[Entries on where items appear]
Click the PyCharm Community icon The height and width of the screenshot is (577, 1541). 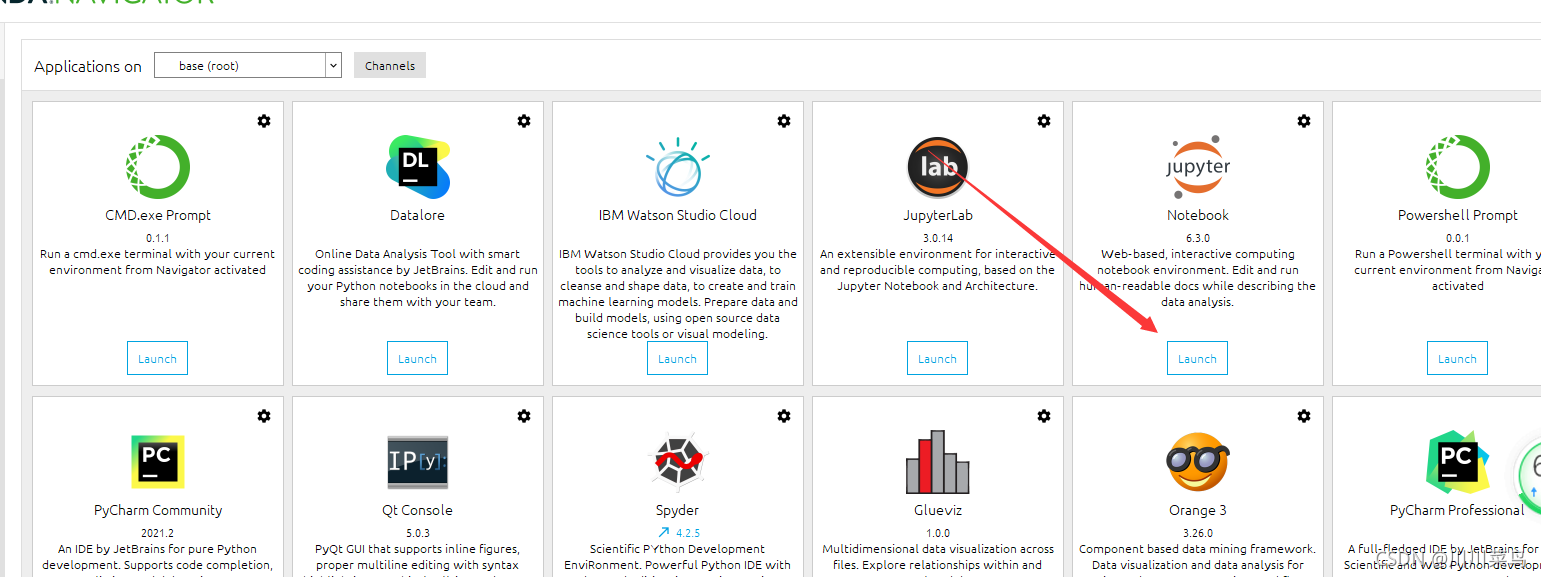(x=157, y=462)
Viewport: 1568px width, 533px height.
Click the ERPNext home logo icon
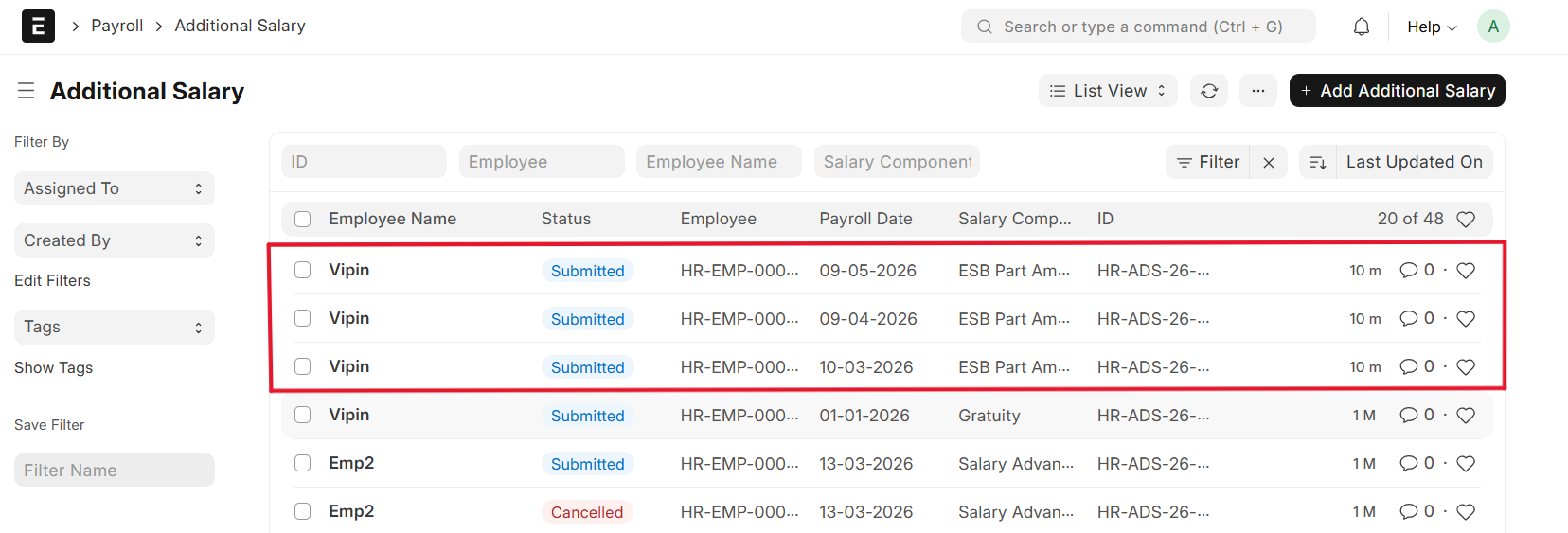[x=38, y=27]
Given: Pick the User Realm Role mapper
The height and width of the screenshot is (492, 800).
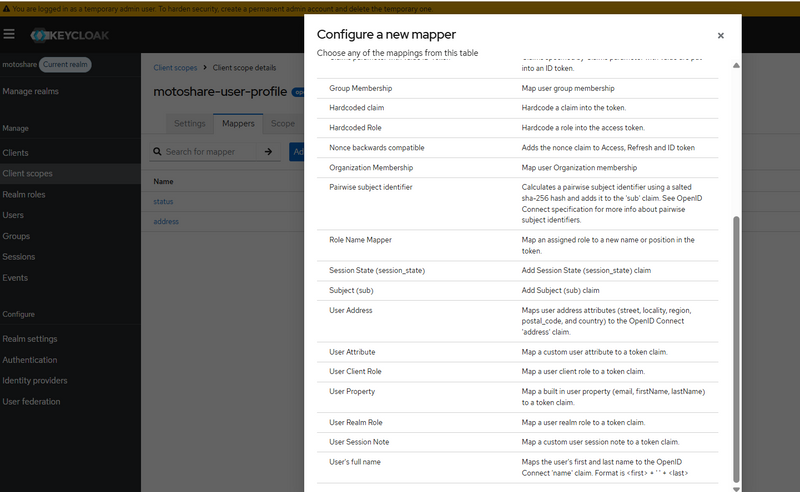Looking at the screenshot, I should pos(356,422).
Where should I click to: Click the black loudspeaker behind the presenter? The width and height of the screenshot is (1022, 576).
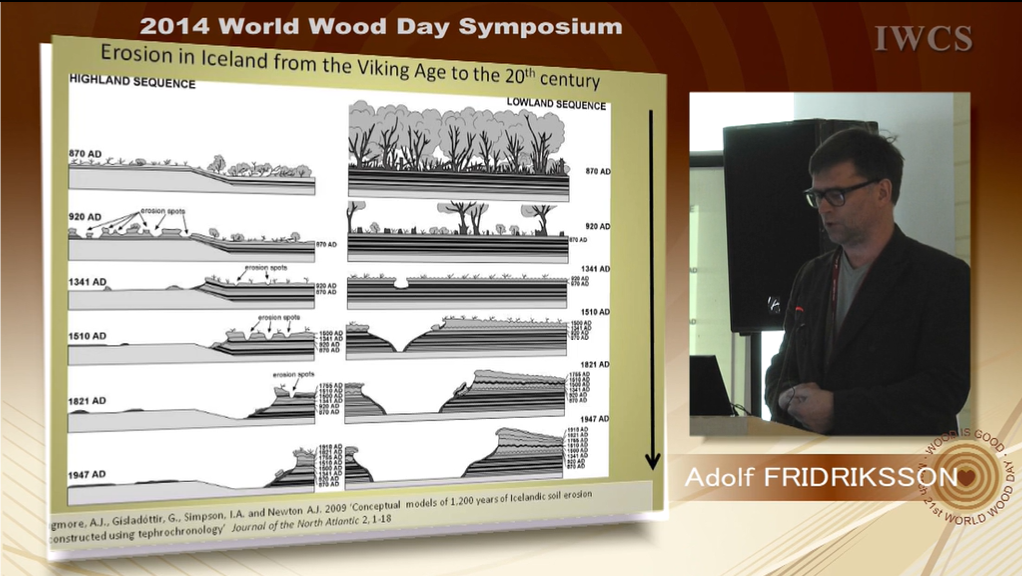[770, 220]
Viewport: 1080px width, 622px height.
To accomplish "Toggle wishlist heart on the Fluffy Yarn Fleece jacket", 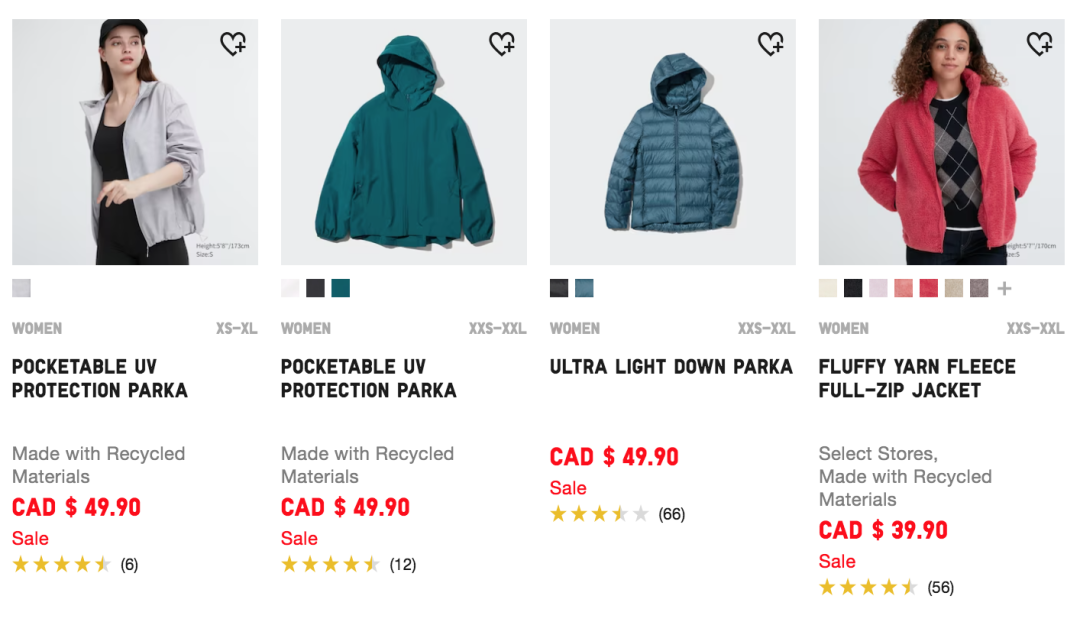I will point(1041,44).
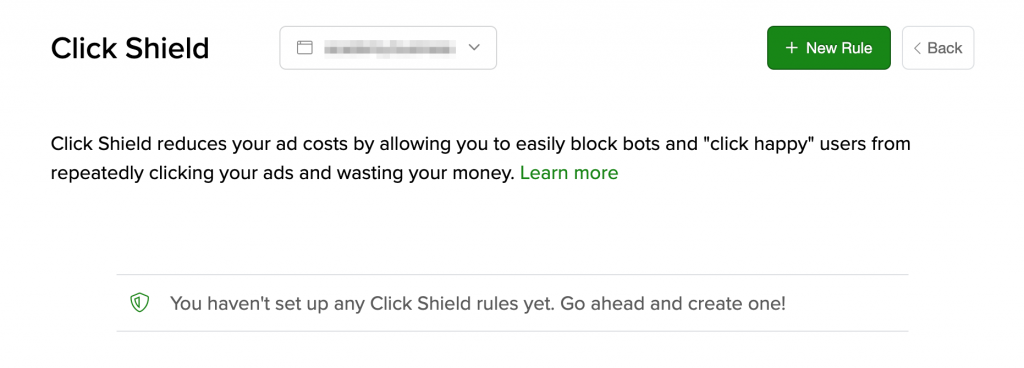Viewport: 1024px width, 368px height.
Task: Go back using the Back button
Action: [x=938, y=48]
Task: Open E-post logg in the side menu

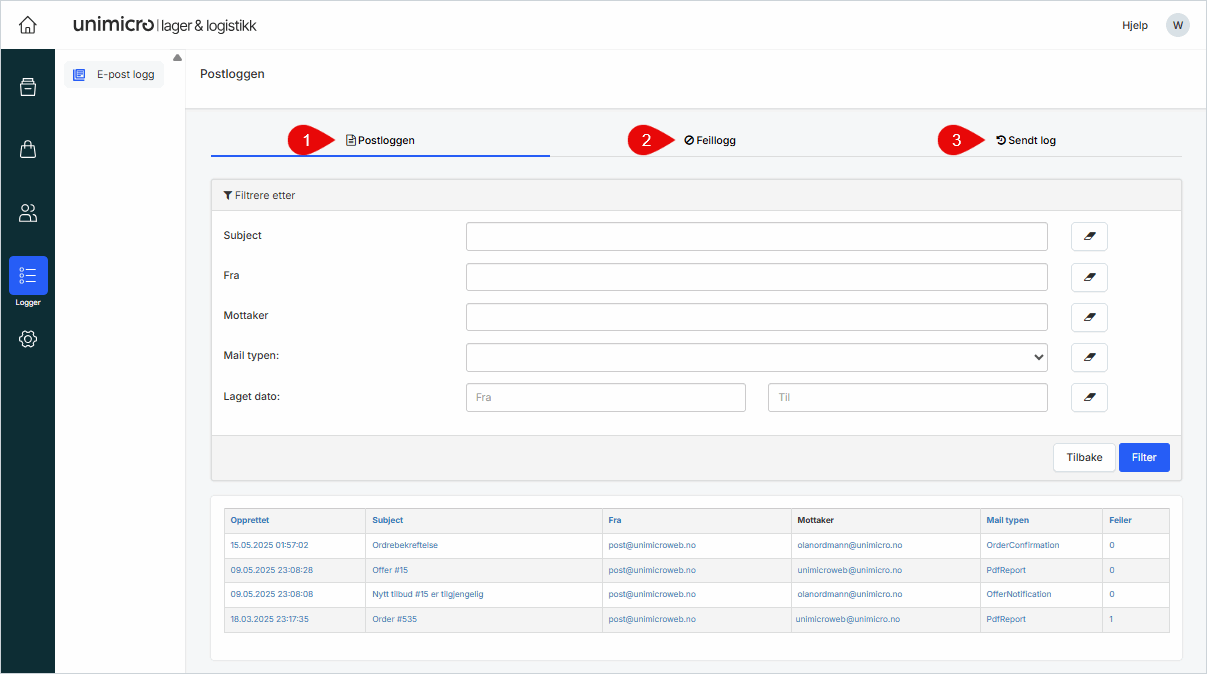Action: pos(114,74)
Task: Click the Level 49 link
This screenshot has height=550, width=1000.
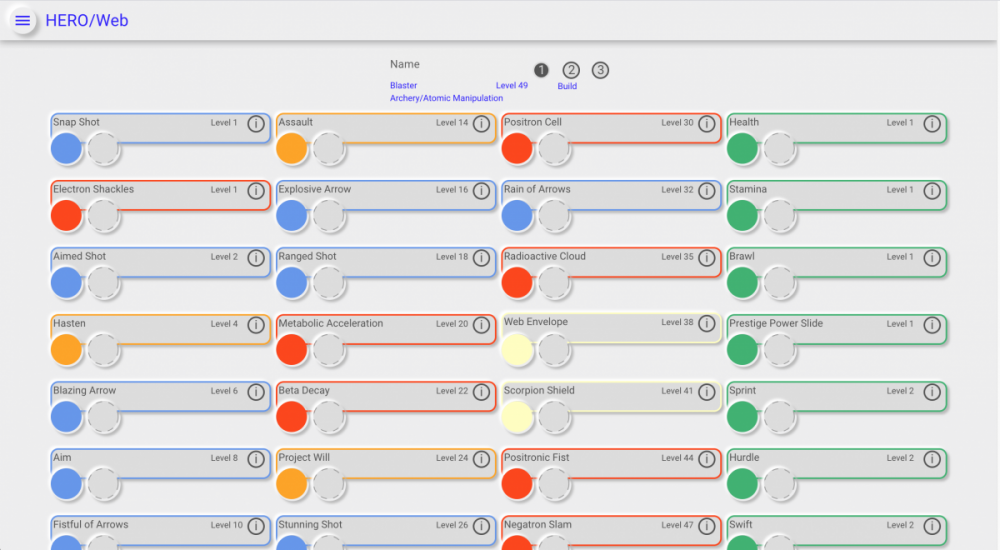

§ DESCRIPTION OF THE TASK: Copy the lines above word for word, starting at the line containing "Task: Click the Level 49 link" and ending at the last row. Don't include any pictures in your answer.

§ REPLY TO THE EXERCISE:
Task: Click the Level 49 link
This screenshot has height=550, width=1000.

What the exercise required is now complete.